Rivoceranib. /Courtesy of HLB

Korea-based bio corporations HLB plans to apply to the U.S. Food and Drug Administration (FDA) in Jan. next year for approval of the liver cancer drug rivoceranib. This will already be the third attempt. Rivoceranib has applied for new drug approval twice but was not accepted in the United States. Why has rivoceranib kept applying?

Rivoceranib first tried in the United States in May 2023. At that time, rivoceranib was filed with the FDA as a combination therapy with camrelizumab from China's Jiangsu Hengrui Pharmaceuticals. Camrelizumab is an immune checkpoint inhibitor, a type of anticancer drug. It prevents binding to immune checkpoints that cancer cells need to disguise themselves as normal cells, enabling them to be attacked again by immune cells.

However, the attempt fell through after the FDA issued a complete response letter. A complete response letter is a procedure that rejects a new drug application while explaining why it was not approved. At the time, rivoceranib's efficacy and safety were reportedly not the issue. The concerns were said to be about the camrelizumab plant facilities.

Rivoceranib and camrelizumab tried again with the FDA but received another complete response letter in Mar. this year. Again, the issue was camrelizumab's manufacturing process. The company said, "The manufacturing process issues are not related to sterilization or disinfection." Still, even if rivoceranib has no issues, it cannot be approved on its own because the application was for a regimen used together with camrelizumab.

Some analysts say U.S.-China tensions may have played a role. The United States is keeping the rising Chinese pharmaceutical and bio industries in check. Camrelizumab is a blockbuster drug with more than 1 trillion won in annual sales in China.

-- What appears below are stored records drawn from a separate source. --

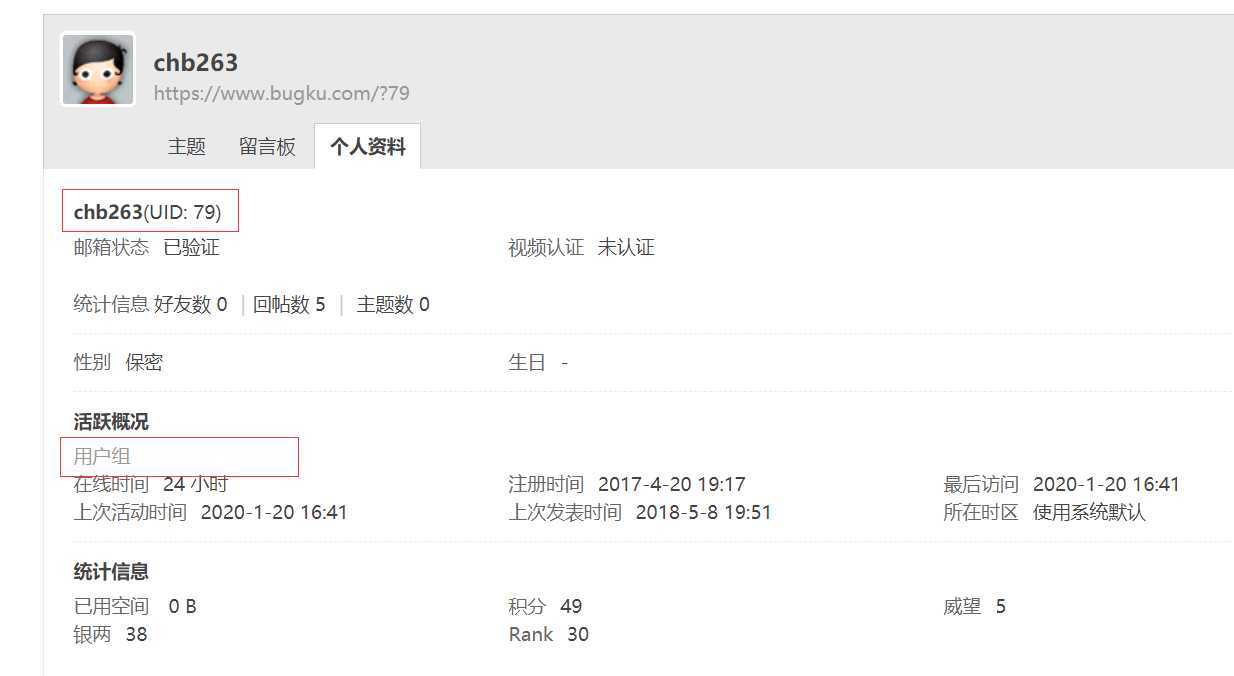
Task: Open the https://www.bugku.com/?79 profile link
Action: click(x=281, y=93)
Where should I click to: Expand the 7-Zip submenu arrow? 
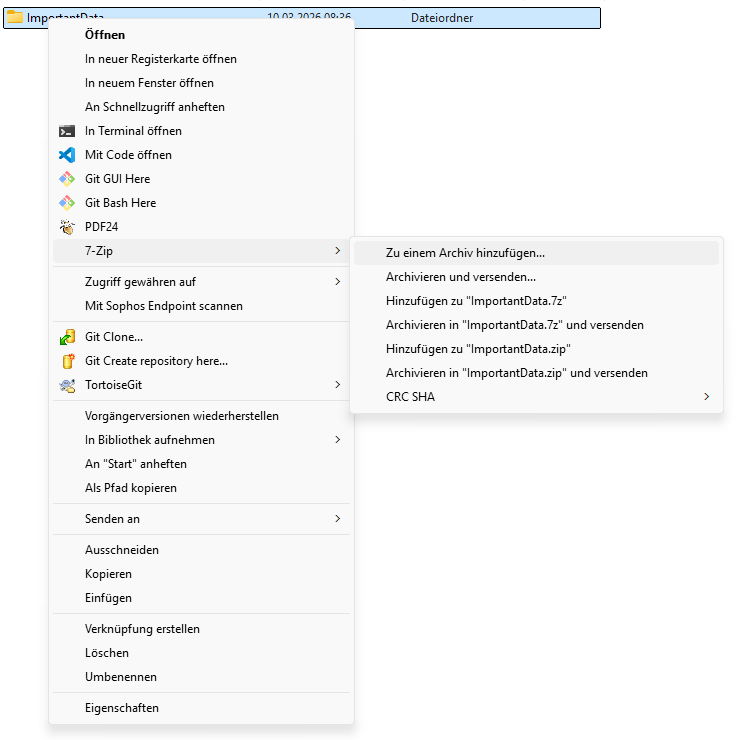tap(337, 251)
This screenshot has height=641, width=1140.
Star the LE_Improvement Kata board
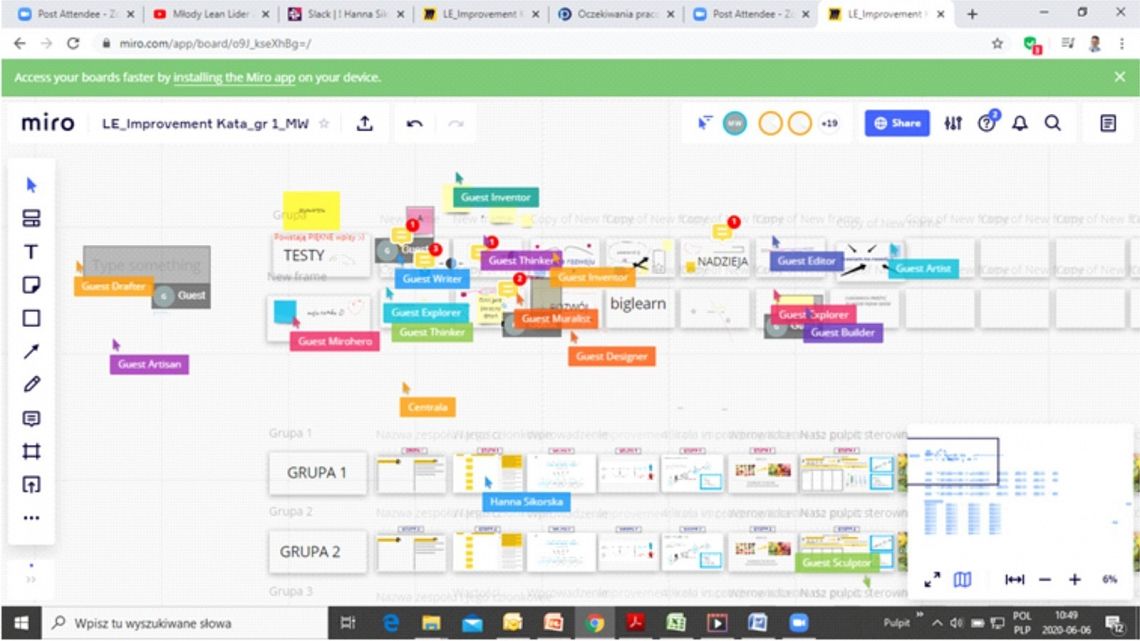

HLB, however, says U.S.-China tensions are unrelated to the FDA decision. If the company files for new drug approval early next year, the FDA review is expected to take two to six months.

One reason HLB is pressing ahead with a third application is that the U.S. pharmaceuticals market cannot be ignored. According to market research firm Fortune Business Insights, the U.S. pharmaceuticals market is estimated to grow from 1,253 trillion won this year to 2,169 trillion won in 2032. The larger the market, the greater the sales potential.

K-CAB. /Courtesy of HK inno.N

Many other corporations are also targeting the United States. HK inno.N is a prime example. The company plans to file with the FDA for approval of its third-generation gastrointestinal drug K-CAB as early as the end of the year.

K-CAB, introduced in 2019, is Korea's 30th new drug. Existing gastrointestinal drugs only took effect 30 minutes after dosing and sometimes caused heartburn at night. K-CAB suppresses gastric acid secretion to improve these symptoms and is considered to act quickly. It is currently preparing an FDA filing with its U.S. partner Sebela.

In the United States, K-CAB's competing product is considered to be Vonoprazan from Japan's Takeda Pharmaceutical. Vonoprazan has patent exclusivity in the United States through 2032, and it is difficult to file generics with the FDA. If K-CAB establishes itself in the U.S. market by then, it would be in a position to compete with Vonoprazan. The securities industry expects K-CAB sales in the United States to begin in earnest in 2027.

Medical artificial intelligence (AI) corporations are also eyeing the United States. Lunit recently filed for premarket approval with the FDA for "Lunit INSIGHT Risk," which uses AI to predict the likelihood of developing breast cancer within five years. This is a process that must be completed before launching a medical device in the United States. It demonstrates that a new device is as safe and effective as one already on the market. Lunit is targeting FDA approval next year.

Of course, submitting a new drug or medical device to the FDA does not guarantee approval. Some applications fail. Why, then, are domestic corporations still turning their attention to the United States?

An industry official said, "Once you pass the FDA's stringent review, it can be an advantage when entering other countries, so there is a willingness to try." The industry is watching to see whether the door will open for domestic corporations knocking on the U.S. market.